• Language: en

PoPy Data Format

The PoPy data file records observation and dosing regimens for each individual in a study.

The columns or fields in the data file are split into four main types in Table 5:-

Table 5 PoPy data fields
Field Comment
Required Fields TYPE/ID/TIME
Dosing Fields dosing regime data
Observation Fields observed measurements
Extra Fields extra co-variate information

The data file values for each field can be accessed using the c[X] notation in the PoPy script file.

Required Fields

A PoPy data set requires the following fields:-

  • TYPE - type of row
  • ID - identity
  • TIME - time field

Note the names ‘TYPE’, ‘ID’ and ‘TIME’ are the default names of these three required fields. You can use other field names if you choose to redefine them in the script file DATA_FIELDS section.


The ‘TYPE’ field specifies the event that is happening in each row of the data file. The different types of row are as follows:-

  • obs - Measurements that contribute to the log likelihood as defined in the PREDICTIONS section.
  • dose - Creates a dose according to the dosing functions in the DERIVATIVES section.
  • pred - Extra prediction data points.
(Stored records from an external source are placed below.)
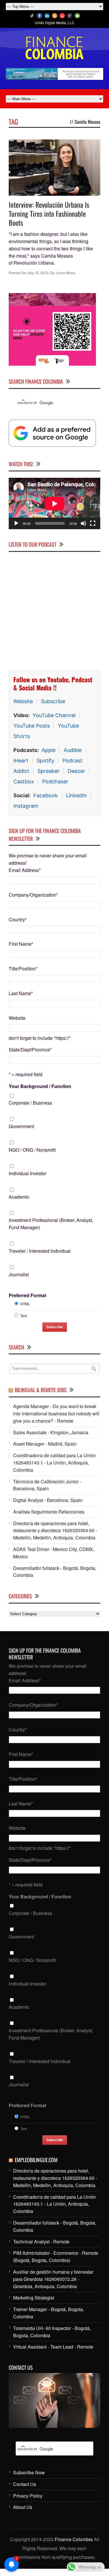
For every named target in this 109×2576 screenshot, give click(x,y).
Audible (73, 750)
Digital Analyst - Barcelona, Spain (48, 1500)
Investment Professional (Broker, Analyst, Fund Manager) (51, 1224)
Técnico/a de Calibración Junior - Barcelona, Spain (47, 1485)
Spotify (45, 760)
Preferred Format (27, 1295)
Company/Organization (33, 894)
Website (23, 701)
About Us (22, 2507)
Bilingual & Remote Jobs (41, 1390)
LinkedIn (76, 795)
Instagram (25, 806)
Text (23, 1315)
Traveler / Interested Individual (40, 1250)
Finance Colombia (74, 2539)
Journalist (19, 1274)
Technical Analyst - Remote (41, 2241)
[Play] (16, 523)
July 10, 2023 (38, 272)
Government (21, 1126)
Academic (19, 1196)
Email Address (25, 870)
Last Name (21, 993)
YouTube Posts (31, 726)
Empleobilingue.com (36, 2160)
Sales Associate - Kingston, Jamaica (50, 1432)
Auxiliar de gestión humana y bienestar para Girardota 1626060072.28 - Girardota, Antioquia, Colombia (53, 2279)
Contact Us (24, 2484)
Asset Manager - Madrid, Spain (45, 1443)
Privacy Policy (27, 2495)
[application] (54, 503)
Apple (49, 750)
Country (18, 919)
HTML (25, 1303)
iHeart (20, 760)
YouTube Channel (54, 715)
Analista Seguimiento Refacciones (48, 1511)
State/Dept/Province (30, 1049)
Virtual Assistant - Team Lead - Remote (53, 2346)
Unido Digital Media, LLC (54, 22)
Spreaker (48, 771)
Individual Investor (27, 1173)
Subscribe (53, 701)
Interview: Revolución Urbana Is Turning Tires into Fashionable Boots (49, 213)
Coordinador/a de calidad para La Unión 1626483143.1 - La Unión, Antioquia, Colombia (54, 1462)
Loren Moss (65, 272)
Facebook (45, 795)
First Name (21, 943)
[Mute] (83, 523)
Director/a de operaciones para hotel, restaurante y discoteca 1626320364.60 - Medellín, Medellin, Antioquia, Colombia (55, 1530)
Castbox (23, 781)
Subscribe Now (29, 2472)
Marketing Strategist (33, 2297)
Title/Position (23, 968)
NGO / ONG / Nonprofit (32, 1149)
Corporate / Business (30, 1102)
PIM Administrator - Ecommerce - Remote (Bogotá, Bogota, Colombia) (55, 2256)
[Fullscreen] (93, 523)
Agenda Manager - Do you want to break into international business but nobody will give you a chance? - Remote (56, 1413)
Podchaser (55, 781)
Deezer (76, 771)
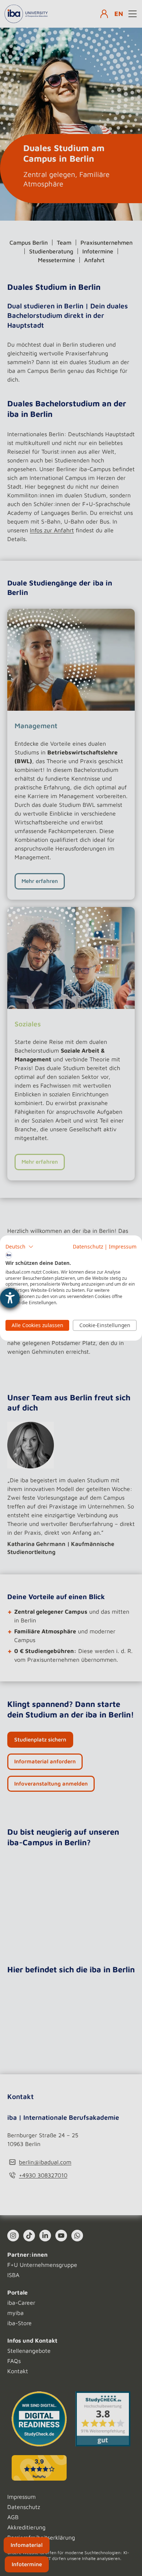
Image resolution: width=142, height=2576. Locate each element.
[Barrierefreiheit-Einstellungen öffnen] (10, 1298)
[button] (19, 1246)
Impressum (123, 1246)
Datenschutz (88, 1246)
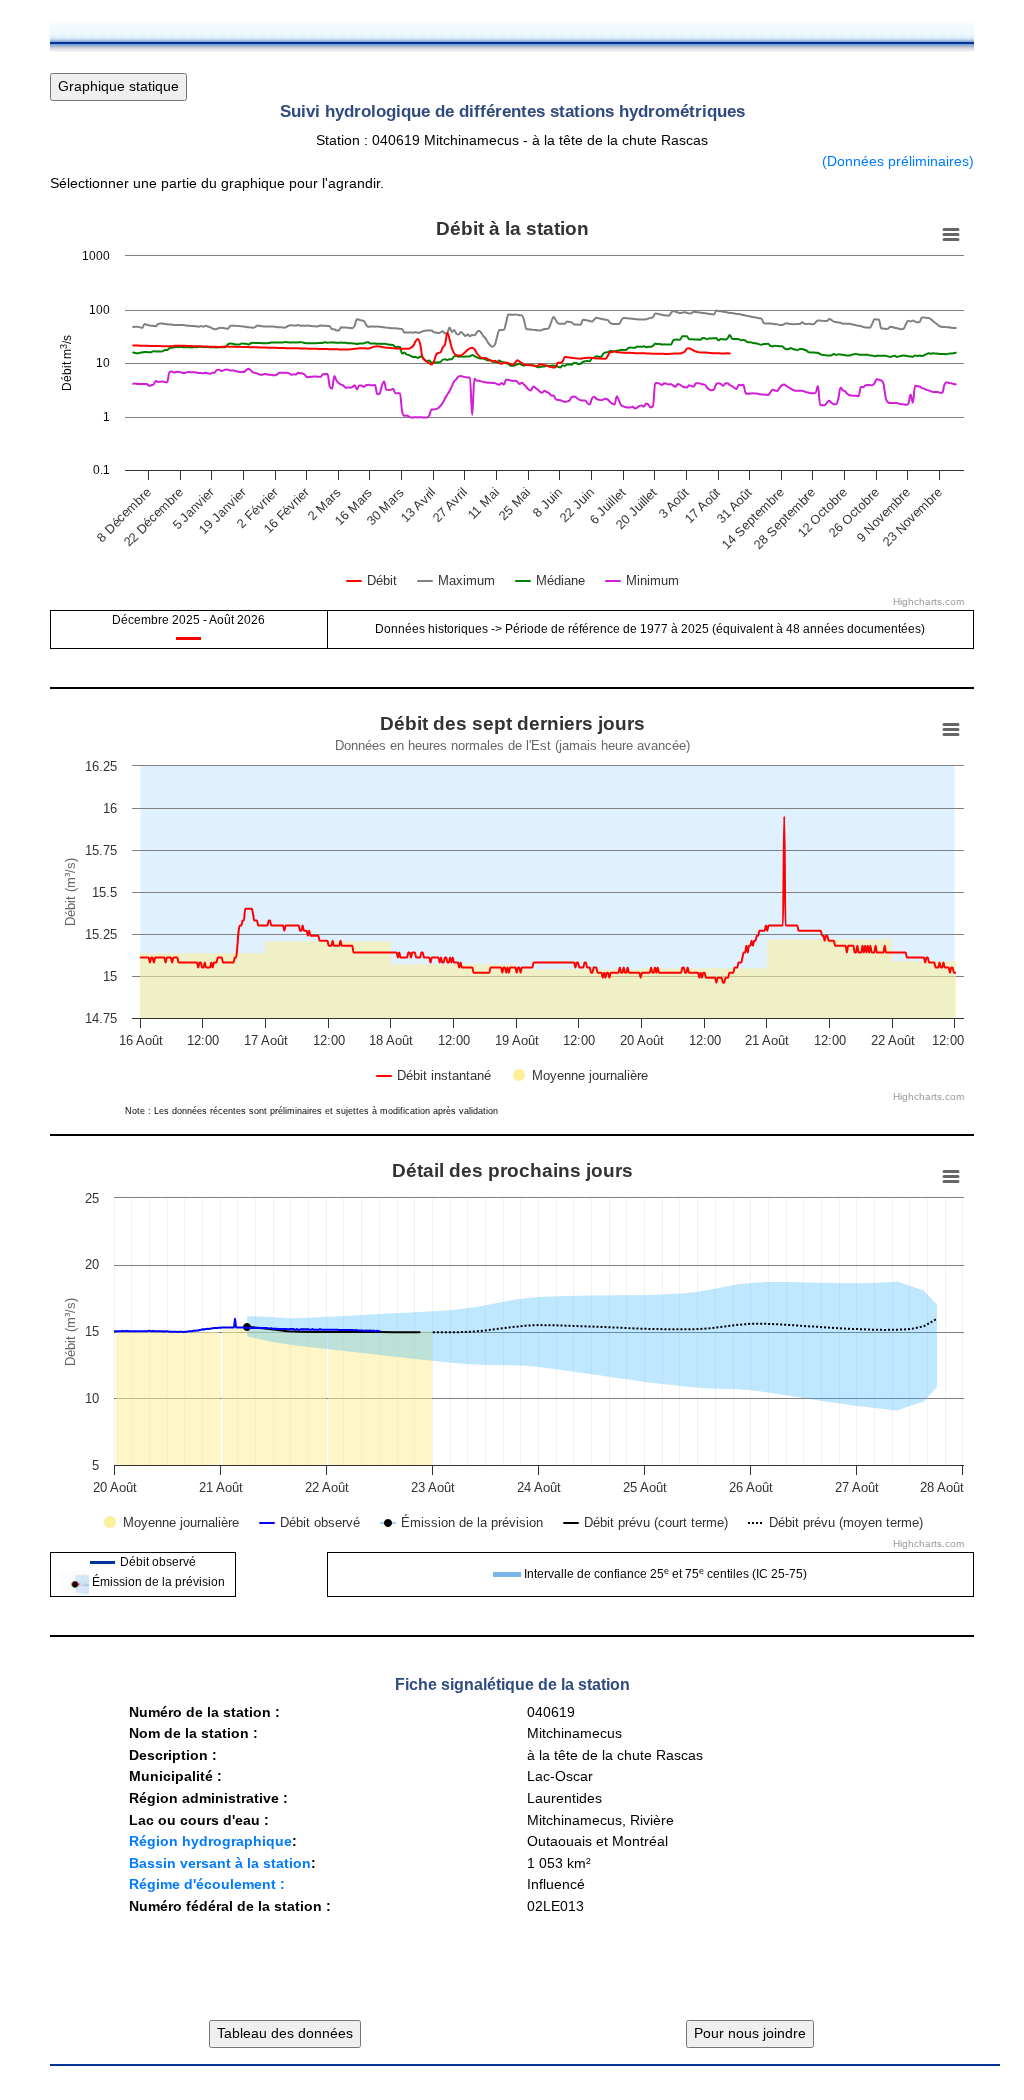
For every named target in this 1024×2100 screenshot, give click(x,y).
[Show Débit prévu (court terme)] (646, 1522)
PoPy will output extra p[X] data at these time points, but they do not contribute to the likelihood.
  • reset - Set the s[X] compartment states back to the initial values (usually zero)
  • reset+dose - A ‘reset’ combined with a ‘dose’ event.

The row types above have direct equivalents in Nonmem in terms of the EVID integer values.
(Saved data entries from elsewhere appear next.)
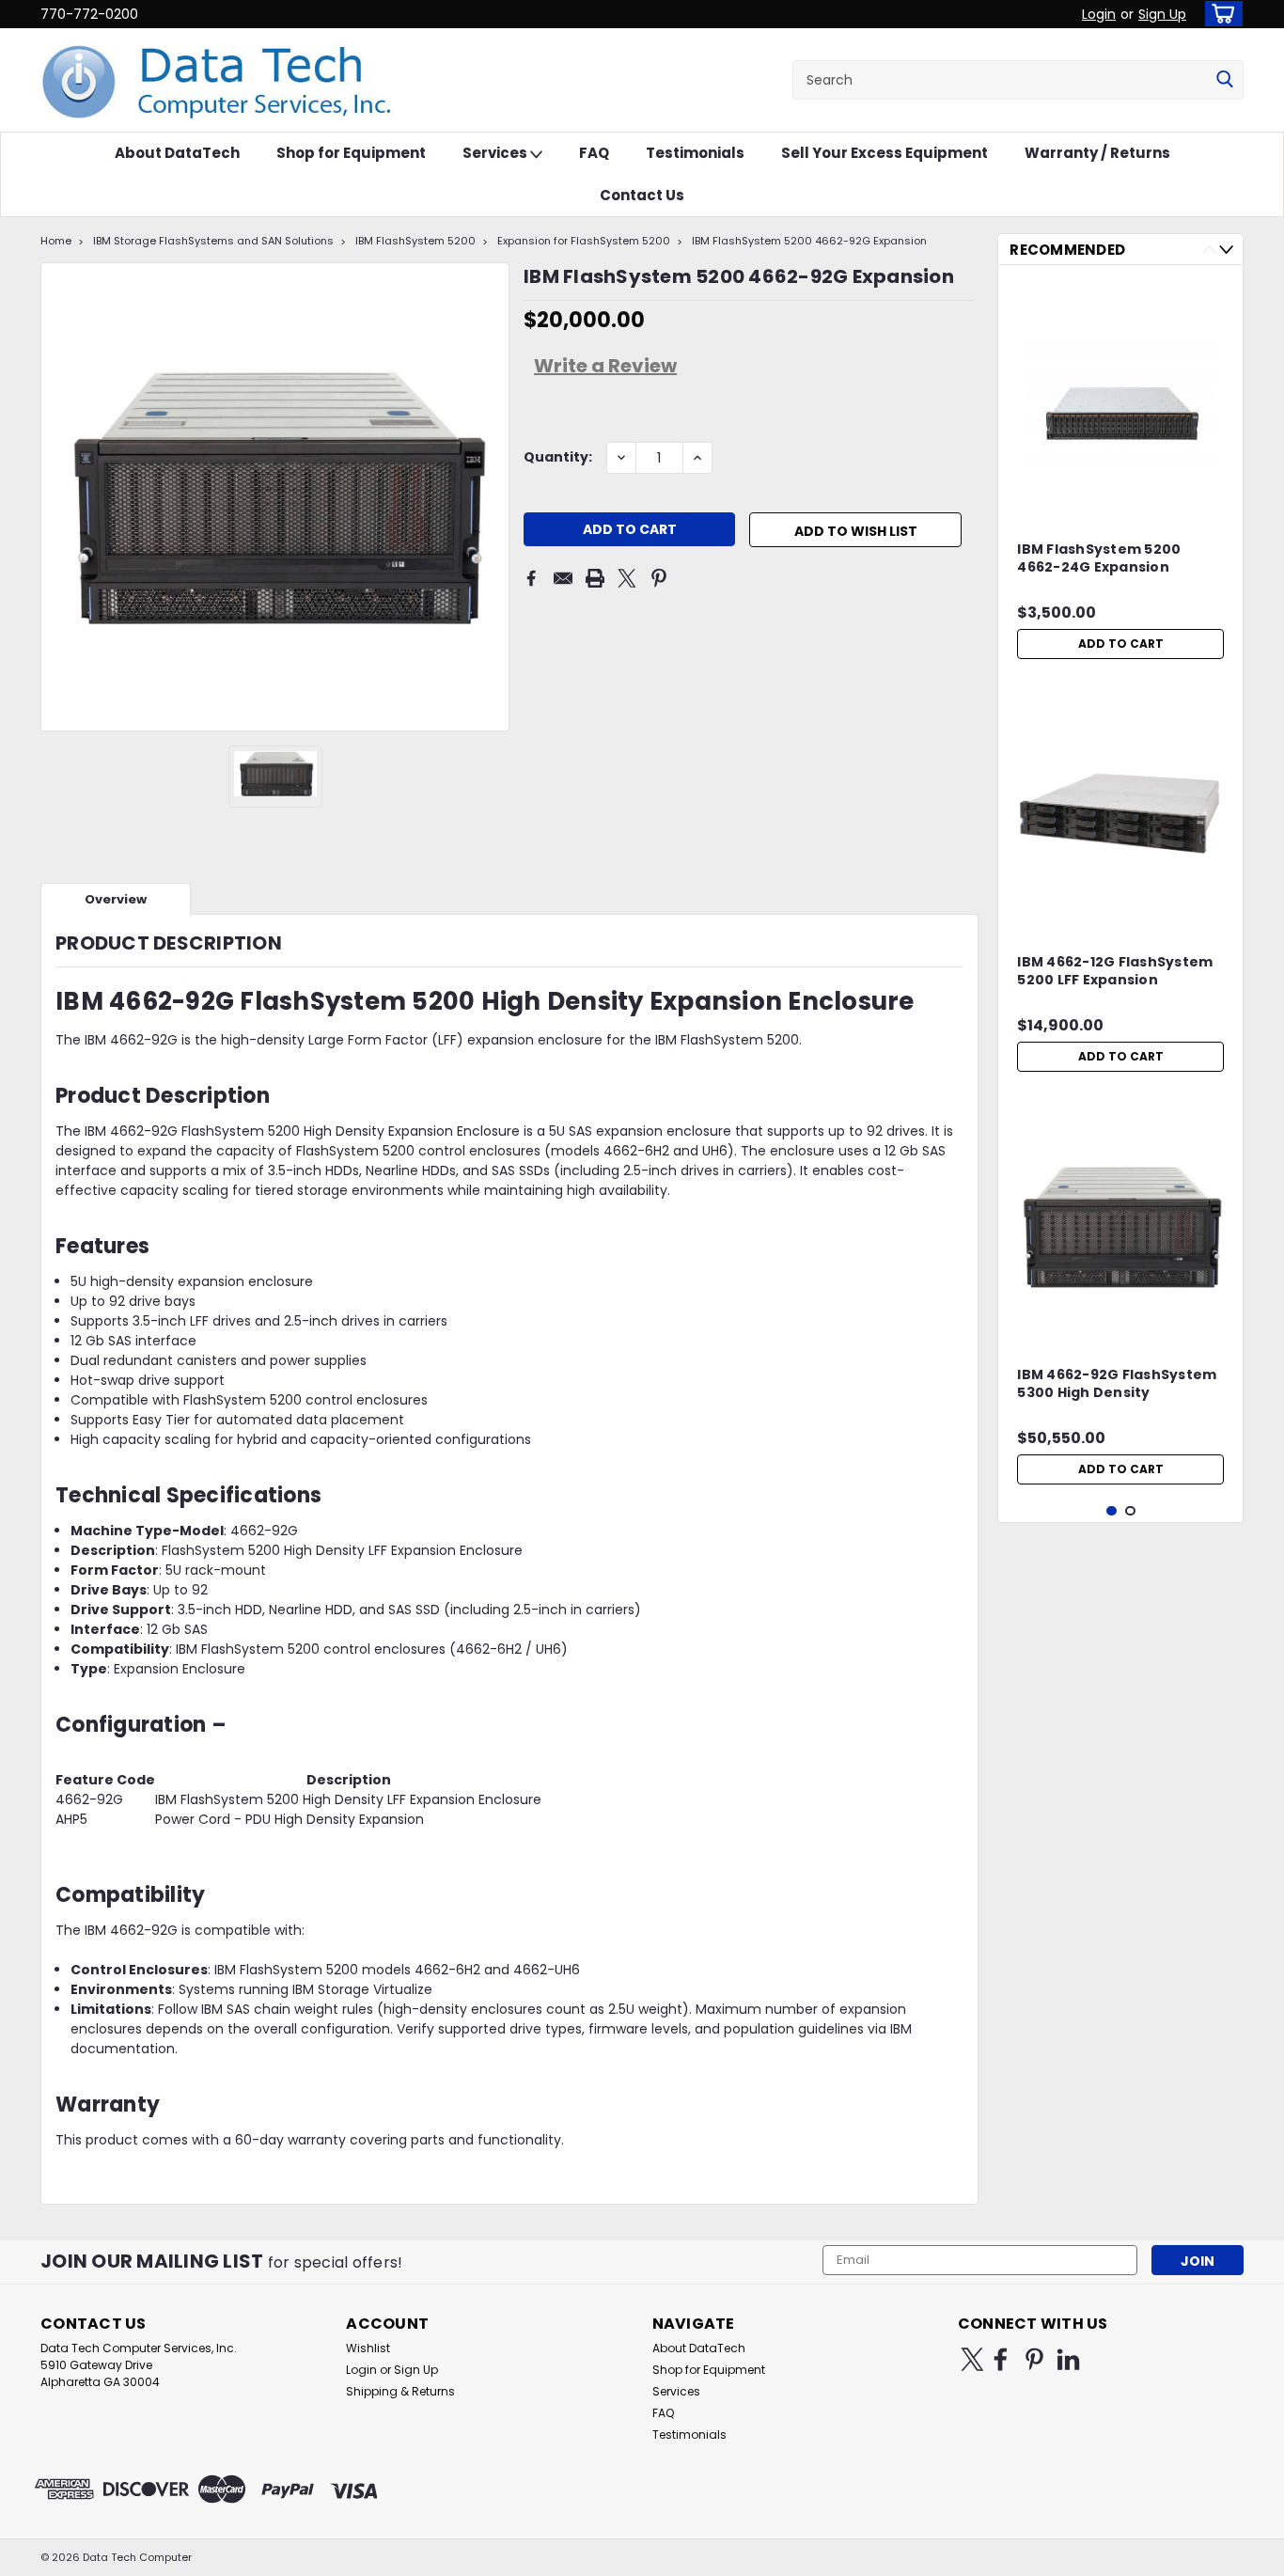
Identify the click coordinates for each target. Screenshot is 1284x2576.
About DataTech (177, 153)
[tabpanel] (1120, 474)
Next (1226, 250)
Typically a drug trial data set mainly consists mainly of ‘obs’ and ‘dose’ rows with a few ‘reset’ rows, per subject.


The ‘ID’ field value defines the individual for a given row. As PoPy is a PopPK/PD system. The ‘ID’ field is required because the data is split over multiple individuals to form a population.

Note that non-population analysis can be performed in PoPy by assigning all rows the same ‘ID’ value.


The ‘TIME’ field defines the time stamp for each row.

The time field is required to be monotonically increasing, unless a TYPE = ‘reset’ or ‘reset+dose’ row is reached. Note that when the ID identifier changes between rows, then an implicit ‘reset’ occurs.

For an example of a valid combination of TYPE/ID/TIME data see Table 6.

Table 6 PoPy time reset example
TYPE ID TIME comment
obs Bob 0.0 observation at time zero
dose Bob 4.0 dose for bob at time 4.0
obs Bob 4.0 observation for bob at time 4.0
obs Bob 8.0 later observation
obs Ruth 0.0 time goes back, ok cos new ID
dose Ruth 10.0 dose for Ruth at time 10.0
obs Ruth 20.0 later observation
reset Ruth 30.0 s[X] reset at time 30.0
obs Ruth 1.0 observation following reset

In Table 6 the time always increases or stays the same in consecutive rows, but time is allowed to go backwards after a new ID or a reset.

Dosing Fields

Dosing events are created in the data file using ‘dose’ values in the TYPE field.

There are two methods of associating data dose rows with the DERIVATIVES section in the PoPy script file, as follows:-

The first involves using just the ‘dose’ value, the second involves defining dose type names.

The amount of each dose is usually specified in an AMT field, see below.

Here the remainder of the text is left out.